I've run some more tests and have found the answer to questions 2 and 3. Mathematica does seem to be renormalising with each value of $x$ and $y$. Here's a graph of the norm of one of the eigenvectors:
Quiet[ Plot3D[ Sqrt[Abs[Eigenvectors[m][[2]][[1]]]^2+Abs[Eigenvectors[m][[2]][[2]]]^2]-1, {x,x1,x2},{y,y1,y2}, Exclusions->None, PlotLabel->Row[{"|",Subscript[v,2],"|"}], PlotRangePadding->0 ] ] Given that (as shown on my original post) the norm of one of the components of this vector is close to 1 in a large region of the domain, I'll ascribe the to machine precision (i.e. the norm of this eigenvector is 1 throughout the domain). This seems to imply that Mathematica is not only renormalising the eigenvectors at each point, but it is actually giving me the eigenvectors normalised to 1 (contrary to what the documentation says).

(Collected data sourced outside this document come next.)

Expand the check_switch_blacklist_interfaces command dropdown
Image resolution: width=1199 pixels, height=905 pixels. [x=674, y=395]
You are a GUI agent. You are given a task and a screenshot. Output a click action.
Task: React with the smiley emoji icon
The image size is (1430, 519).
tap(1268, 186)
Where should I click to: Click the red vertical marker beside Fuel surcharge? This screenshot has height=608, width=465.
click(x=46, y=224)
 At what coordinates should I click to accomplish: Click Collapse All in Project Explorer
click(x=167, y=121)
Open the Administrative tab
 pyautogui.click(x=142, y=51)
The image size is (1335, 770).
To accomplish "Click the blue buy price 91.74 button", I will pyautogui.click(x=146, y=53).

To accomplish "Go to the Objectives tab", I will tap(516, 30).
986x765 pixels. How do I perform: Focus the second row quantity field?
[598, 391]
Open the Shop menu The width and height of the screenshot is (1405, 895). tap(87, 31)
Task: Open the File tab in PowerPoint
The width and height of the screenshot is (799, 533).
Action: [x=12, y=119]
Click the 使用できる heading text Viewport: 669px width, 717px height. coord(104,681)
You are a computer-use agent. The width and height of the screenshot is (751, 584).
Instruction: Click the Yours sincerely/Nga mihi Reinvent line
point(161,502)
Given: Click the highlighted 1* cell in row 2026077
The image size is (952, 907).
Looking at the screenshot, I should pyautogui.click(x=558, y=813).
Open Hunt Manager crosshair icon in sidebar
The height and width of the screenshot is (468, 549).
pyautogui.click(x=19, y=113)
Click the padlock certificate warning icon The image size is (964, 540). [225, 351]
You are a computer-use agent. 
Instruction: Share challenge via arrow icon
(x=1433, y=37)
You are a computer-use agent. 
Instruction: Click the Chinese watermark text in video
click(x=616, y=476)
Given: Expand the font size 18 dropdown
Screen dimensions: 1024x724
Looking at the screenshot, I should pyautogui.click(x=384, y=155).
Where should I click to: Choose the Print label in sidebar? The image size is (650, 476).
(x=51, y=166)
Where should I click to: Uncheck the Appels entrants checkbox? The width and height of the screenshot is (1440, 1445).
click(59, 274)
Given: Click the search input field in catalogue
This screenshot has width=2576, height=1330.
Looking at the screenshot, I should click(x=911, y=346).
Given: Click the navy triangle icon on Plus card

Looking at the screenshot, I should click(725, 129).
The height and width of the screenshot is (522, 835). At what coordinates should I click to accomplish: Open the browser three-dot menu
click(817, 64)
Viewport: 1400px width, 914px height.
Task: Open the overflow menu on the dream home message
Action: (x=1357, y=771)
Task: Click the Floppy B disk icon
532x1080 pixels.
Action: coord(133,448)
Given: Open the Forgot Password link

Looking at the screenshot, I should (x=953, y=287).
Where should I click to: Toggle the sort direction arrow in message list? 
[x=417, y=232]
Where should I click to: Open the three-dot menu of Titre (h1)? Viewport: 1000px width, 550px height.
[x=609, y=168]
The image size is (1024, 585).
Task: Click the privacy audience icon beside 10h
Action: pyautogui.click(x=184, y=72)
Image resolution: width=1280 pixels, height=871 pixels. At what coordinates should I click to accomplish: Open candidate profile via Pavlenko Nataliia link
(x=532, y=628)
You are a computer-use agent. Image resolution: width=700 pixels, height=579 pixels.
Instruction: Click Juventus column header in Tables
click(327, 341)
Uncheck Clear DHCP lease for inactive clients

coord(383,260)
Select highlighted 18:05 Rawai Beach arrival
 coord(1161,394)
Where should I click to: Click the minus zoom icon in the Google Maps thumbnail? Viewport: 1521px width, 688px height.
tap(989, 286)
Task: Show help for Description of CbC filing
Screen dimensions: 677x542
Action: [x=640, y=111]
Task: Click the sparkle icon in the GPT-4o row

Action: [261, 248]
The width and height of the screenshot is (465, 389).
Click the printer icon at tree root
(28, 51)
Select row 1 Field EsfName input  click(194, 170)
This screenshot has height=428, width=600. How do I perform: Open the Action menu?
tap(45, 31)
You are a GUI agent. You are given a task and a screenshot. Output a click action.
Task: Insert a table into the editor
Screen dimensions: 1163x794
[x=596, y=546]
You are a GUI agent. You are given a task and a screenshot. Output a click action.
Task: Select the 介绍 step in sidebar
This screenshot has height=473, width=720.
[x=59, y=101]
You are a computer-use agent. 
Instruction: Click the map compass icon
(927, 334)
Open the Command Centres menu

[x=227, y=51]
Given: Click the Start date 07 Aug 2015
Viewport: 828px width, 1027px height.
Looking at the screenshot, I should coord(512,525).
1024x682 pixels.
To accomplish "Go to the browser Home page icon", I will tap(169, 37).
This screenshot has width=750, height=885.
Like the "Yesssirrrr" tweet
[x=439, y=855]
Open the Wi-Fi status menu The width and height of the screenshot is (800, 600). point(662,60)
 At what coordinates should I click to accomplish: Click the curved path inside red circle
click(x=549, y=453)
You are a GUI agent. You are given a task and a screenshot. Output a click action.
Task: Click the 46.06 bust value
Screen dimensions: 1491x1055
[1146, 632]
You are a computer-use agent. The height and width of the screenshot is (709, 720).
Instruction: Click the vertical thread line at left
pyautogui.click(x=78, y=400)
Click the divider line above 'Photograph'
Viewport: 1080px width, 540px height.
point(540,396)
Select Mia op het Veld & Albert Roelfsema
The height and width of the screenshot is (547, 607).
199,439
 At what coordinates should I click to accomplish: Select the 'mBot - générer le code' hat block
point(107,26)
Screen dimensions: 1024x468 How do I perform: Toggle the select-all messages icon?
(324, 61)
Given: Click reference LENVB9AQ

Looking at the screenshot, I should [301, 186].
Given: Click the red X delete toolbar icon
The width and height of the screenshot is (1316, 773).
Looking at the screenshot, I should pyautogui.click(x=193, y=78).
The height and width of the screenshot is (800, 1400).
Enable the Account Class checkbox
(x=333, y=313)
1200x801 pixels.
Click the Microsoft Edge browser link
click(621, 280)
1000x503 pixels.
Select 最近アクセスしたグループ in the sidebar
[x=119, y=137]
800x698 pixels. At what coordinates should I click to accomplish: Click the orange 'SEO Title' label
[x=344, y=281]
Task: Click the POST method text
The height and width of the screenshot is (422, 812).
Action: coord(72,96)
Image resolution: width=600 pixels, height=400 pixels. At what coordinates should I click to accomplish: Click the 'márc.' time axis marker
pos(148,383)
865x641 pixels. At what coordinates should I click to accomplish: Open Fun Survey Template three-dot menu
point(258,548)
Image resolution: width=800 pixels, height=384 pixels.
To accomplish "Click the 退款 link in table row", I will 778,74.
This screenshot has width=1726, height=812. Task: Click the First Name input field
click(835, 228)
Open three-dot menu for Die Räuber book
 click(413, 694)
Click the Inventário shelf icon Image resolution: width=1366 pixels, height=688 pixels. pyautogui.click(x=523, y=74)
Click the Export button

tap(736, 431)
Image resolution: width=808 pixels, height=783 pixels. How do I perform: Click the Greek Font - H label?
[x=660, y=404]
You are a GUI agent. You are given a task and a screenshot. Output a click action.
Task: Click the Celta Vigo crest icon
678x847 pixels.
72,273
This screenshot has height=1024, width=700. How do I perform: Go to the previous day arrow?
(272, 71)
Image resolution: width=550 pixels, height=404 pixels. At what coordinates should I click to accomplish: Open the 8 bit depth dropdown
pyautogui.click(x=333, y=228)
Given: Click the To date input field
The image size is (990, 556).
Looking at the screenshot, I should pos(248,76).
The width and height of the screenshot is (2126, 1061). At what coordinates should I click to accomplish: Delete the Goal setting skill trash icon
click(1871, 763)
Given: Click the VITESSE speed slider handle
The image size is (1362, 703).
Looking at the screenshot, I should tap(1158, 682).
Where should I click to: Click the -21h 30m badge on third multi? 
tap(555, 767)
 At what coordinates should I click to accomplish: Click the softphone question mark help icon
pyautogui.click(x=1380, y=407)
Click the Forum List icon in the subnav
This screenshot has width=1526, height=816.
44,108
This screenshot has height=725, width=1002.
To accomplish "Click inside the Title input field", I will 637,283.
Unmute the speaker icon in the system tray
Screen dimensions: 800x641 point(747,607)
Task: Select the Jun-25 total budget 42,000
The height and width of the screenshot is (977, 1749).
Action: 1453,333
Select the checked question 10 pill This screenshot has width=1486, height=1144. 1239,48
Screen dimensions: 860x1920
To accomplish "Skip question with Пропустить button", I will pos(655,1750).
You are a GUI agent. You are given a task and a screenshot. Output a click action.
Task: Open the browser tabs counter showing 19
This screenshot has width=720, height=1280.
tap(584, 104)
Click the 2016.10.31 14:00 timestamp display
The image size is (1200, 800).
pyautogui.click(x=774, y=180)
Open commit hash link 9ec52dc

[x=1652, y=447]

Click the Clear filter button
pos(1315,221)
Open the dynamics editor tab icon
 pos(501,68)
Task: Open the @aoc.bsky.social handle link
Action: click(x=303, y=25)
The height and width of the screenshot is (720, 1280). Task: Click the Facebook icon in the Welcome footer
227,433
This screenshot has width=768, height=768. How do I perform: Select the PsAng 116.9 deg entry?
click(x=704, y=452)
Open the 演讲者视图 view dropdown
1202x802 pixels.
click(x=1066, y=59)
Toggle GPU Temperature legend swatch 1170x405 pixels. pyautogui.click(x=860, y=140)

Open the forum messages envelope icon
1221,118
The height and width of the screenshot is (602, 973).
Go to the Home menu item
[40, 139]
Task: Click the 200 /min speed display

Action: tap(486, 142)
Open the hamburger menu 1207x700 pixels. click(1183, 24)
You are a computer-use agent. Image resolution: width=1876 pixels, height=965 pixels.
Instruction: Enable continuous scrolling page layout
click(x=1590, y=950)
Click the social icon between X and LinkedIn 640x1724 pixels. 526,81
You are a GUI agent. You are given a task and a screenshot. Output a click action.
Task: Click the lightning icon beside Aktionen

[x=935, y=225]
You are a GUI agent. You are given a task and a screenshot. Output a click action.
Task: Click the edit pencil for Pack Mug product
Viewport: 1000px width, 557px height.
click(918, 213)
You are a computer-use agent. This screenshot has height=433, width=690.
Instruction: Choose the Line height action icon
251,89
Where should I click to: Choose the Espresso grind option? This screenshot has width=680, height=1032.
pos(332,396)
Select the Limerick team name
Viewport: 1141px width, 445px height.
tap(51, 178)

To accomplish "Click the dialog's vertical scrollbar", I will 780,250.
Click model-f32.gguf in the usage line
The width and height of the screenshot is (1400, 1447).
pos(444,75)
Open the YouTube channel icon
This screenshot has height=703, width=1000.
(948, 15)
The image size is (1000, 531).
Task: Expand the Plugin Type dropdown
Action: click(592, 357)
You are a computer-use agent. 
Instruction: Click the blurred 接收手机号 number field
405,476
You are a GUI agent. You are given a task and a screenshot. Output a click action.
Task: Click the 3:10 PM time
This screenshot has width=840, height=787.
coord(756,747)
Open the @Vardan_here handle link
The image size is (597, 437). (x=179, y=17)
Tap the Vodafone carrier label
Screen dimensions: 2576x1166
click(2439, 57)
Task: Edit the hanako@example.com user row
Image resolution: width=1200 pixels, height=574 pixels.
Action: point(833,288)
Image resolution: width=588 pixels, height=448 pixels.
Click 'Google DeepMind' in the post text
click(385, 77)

Of course, this assumes that the order of the eigenvalues and eigenvectors is preserved regardless of which eigenvalue has a larger absolute value at each point. If it isn't, my whole interpretation of the above graph automatically goes out the window.
Edit:
I've found the answer to question 1 by testing a little further by building a matrix with eigenvalues whose ordering should change in a very obvious way:
M=DiagonalMatrix[{x-2,2-x2}]; Graphing the eigenvalues themselves (which are obviously $x-2$ and $2-x$) yields the following (naturally):
Plot[{2-x,x-2},{x,0,4}] However, plotting the eigenvalues as eigenvalues yields the following:
Plot[{Eigenvalues[M][[1]],Eigenvalues[M][[2]]},{x,0,4}] It is as I feared: Eigenvalues are reordered at each point. Clearly, then, eigenvectors are also reordered at each point, since the eigenvalue and eigenvector ordering must be consistent at all times (at least according to Mathematica).
Other than having explicit expressions for the eigenvector components (which I do not have, as explained at the beginning of my original post), is there a simple way around this reordering?